Learn the new tax rules. 

Once the divorce is final, each person will probably need to need file their tax returns as single, says. If they have children, the spouse who has custody of the children and is providing more than half of the costs of supporting them may be able to file as “head of household,” Humphrey says. But it’s not just the filing status that changes: Some people may find themselves in a higher or a lower tax bracket after filing on their own. (Two people who earned about the same annually probably won’t see a difference.) Depending on who is keeping the home, investment accounts and other assets, the tax breaks a person can qualify for may also change after a divorce. For instance, only one spouse can claim child-related credits after a divorce.
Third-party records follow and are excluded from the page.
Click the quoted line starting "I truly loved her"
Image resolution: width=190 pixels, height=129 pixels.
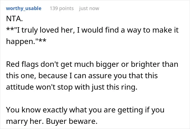pyautogui.click(x=92, y=30)
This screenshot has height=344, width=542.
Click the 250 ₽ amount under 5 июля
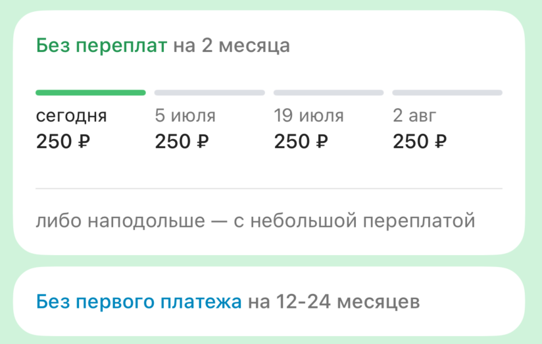coord(182,142)

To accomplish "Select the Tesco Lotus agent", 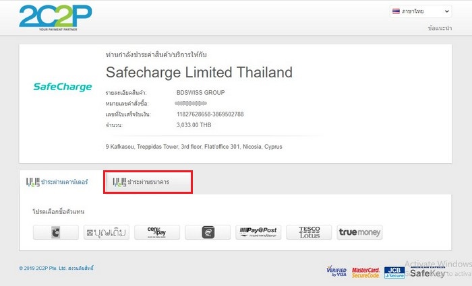I will 309,232.
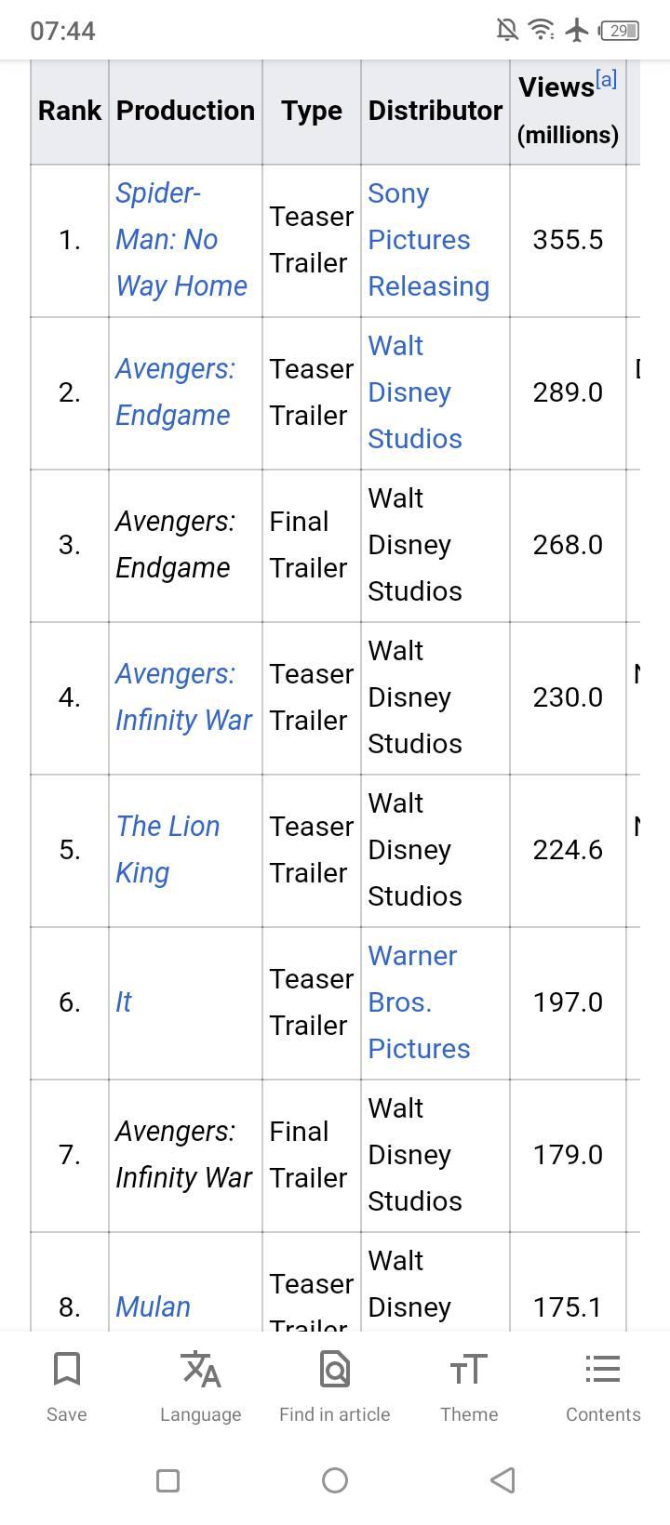Tap the Android home circle button
The image size is (670, 1525).
tap(335, 1480)
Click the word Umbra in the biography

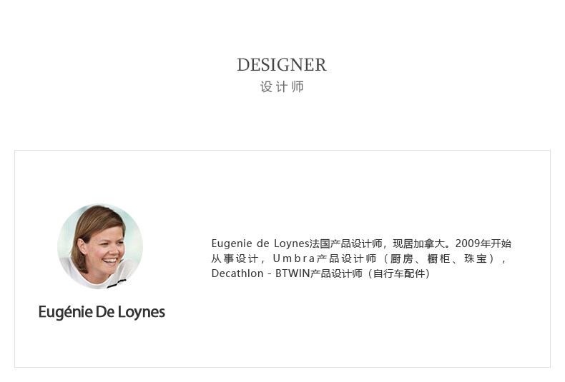[294, 258]
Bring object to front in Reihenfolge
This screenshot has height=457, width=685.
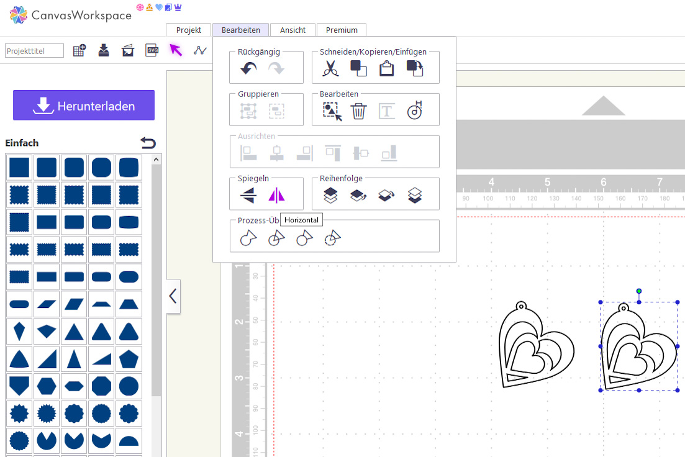point(330,196)
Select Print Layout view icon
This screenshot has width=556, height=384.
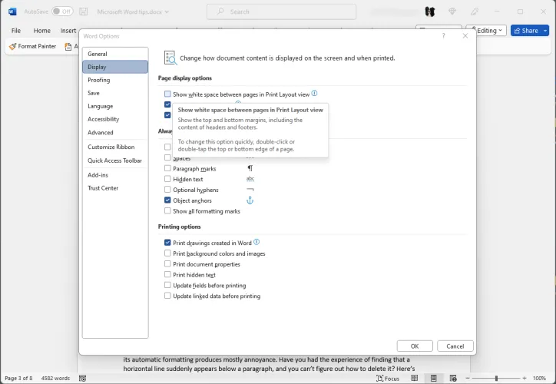pos(434,379)
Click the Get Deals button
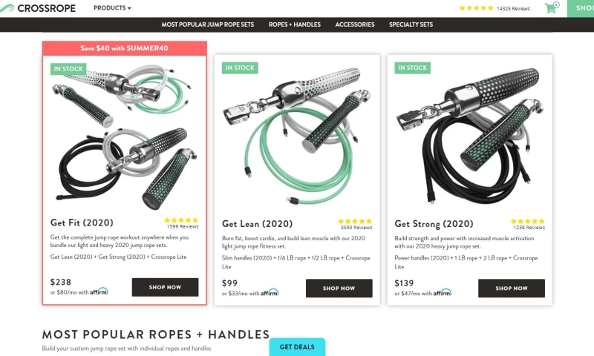594x356 pixels. tap(298, 347)
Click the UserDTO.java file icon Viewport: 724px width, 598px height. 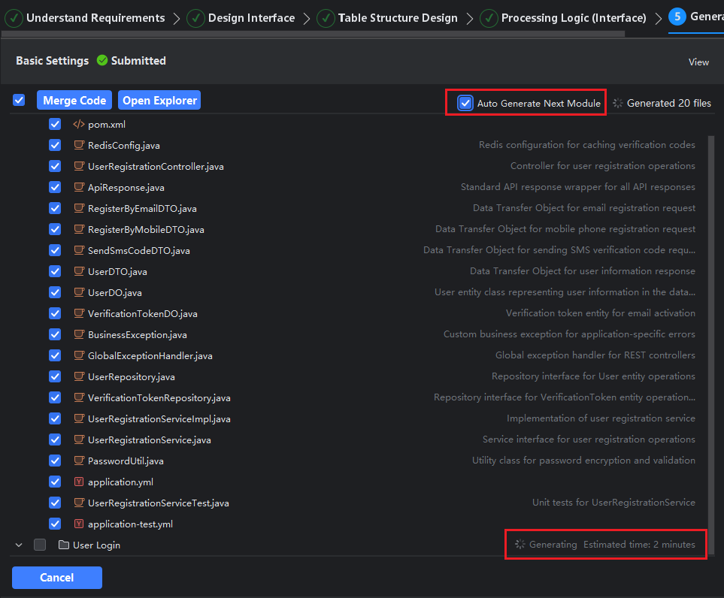click(x=78, y=271)
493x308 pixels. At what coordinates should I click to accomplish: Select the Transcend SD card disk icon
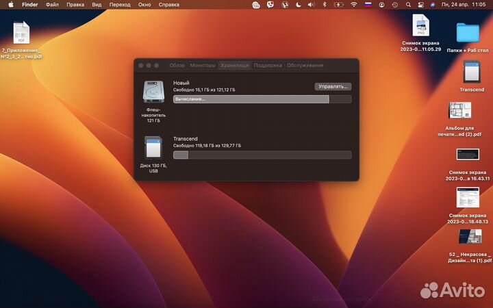153,148

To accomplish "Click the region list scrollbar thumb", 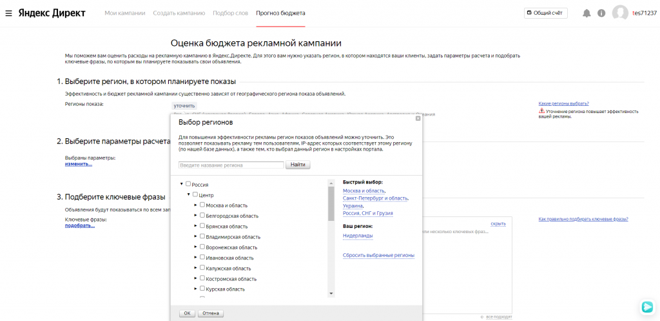I will coord(331,203).
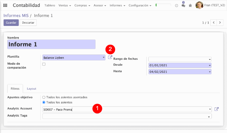Open Plantilla external link icon
227x133 pixels.
pyautogui.click(x=110, y=57)
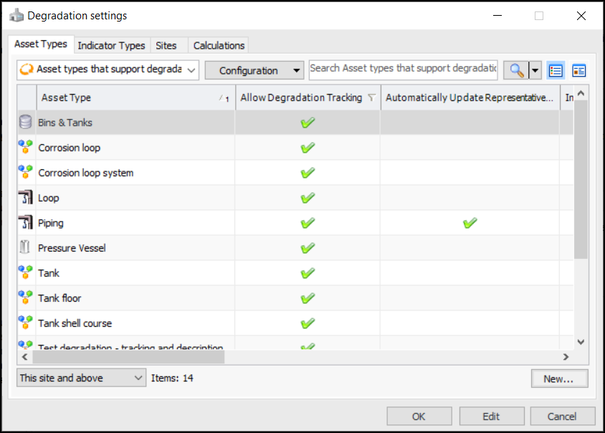This screenshot has height=433, width=605.
Task: Open the Calculations tab
Action: [x=219, y=45]
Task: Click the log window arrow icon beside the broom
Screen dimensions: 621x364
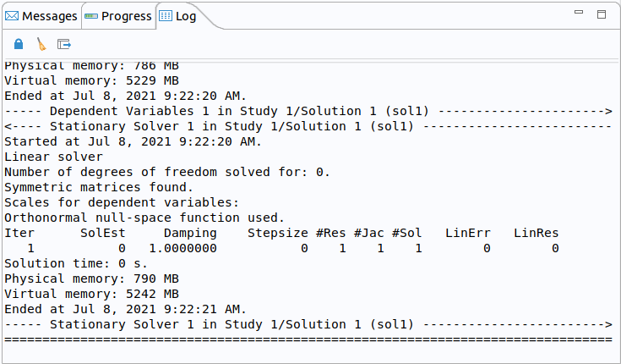Action: (x=64, y=44)
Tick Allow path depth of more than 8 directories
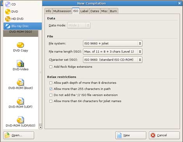This screenshot has width=183, height=142. [x=51, y=83]
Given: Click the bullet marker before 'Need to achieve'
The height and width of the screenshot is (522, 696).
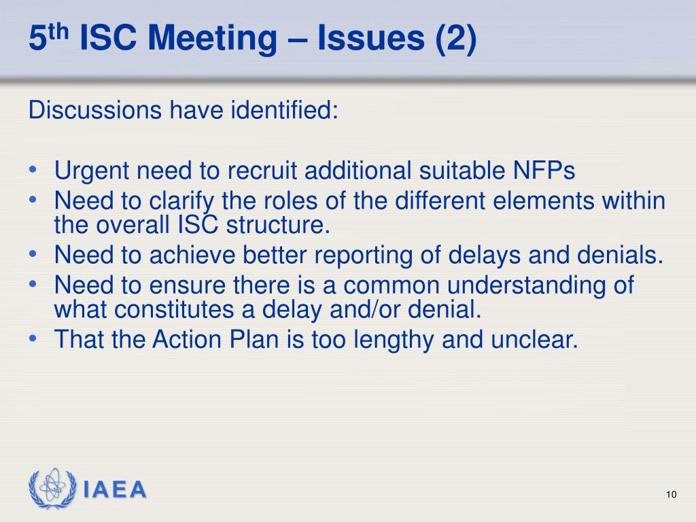Looking at the screenshot, I should coord(33,254).
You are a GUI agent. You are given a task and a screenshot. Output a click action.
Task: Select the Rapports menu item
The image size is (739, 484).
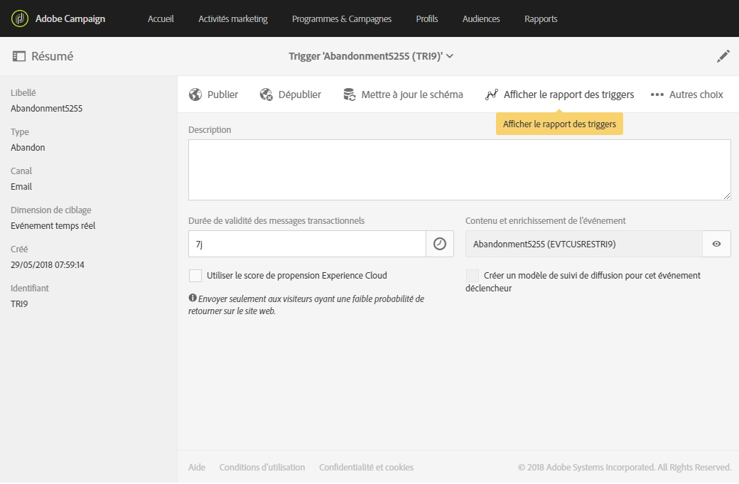(x=541, y=19)
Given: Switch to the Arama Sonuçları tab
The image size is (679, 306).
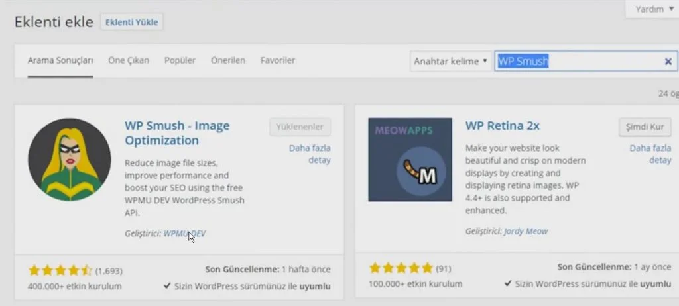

If the divorce isn’t final, both people may still have to file as married, according to H&R Block. Some people waiting to finalize a divorce may decide to do their taxes as married filing separately, in order to start treating their finances individually, but that may disqualify them from certain tax credits and deductions and lead to a higher tax bill. Some people might be able to file as “unmarried,” but only if they meet certain requirements, such as paying for more than half of the living expenses, housing a dependent or other child and not living with the spouse.

Rethink insurance.

One mistake divorcees make frequently is assuming the need for life insurance might end with the marriage, O’Leary says. In addition to any policies purchased for children, one person may still need to buy life insurance if they’ll be responsible for alimony or child support payments after the divorce, she says. Such policies are typically put in place for a set time period, such as until one spouse gets married or the beneficiary reaches retirement age, O’Leary says. (These terms might be set during the divorce proceedings.) A divorce is still a good time to re-evaluate insurance needs overall. Some people previously covered under a spouse’s plan may now need to shop around for their own plan, O’Leary says.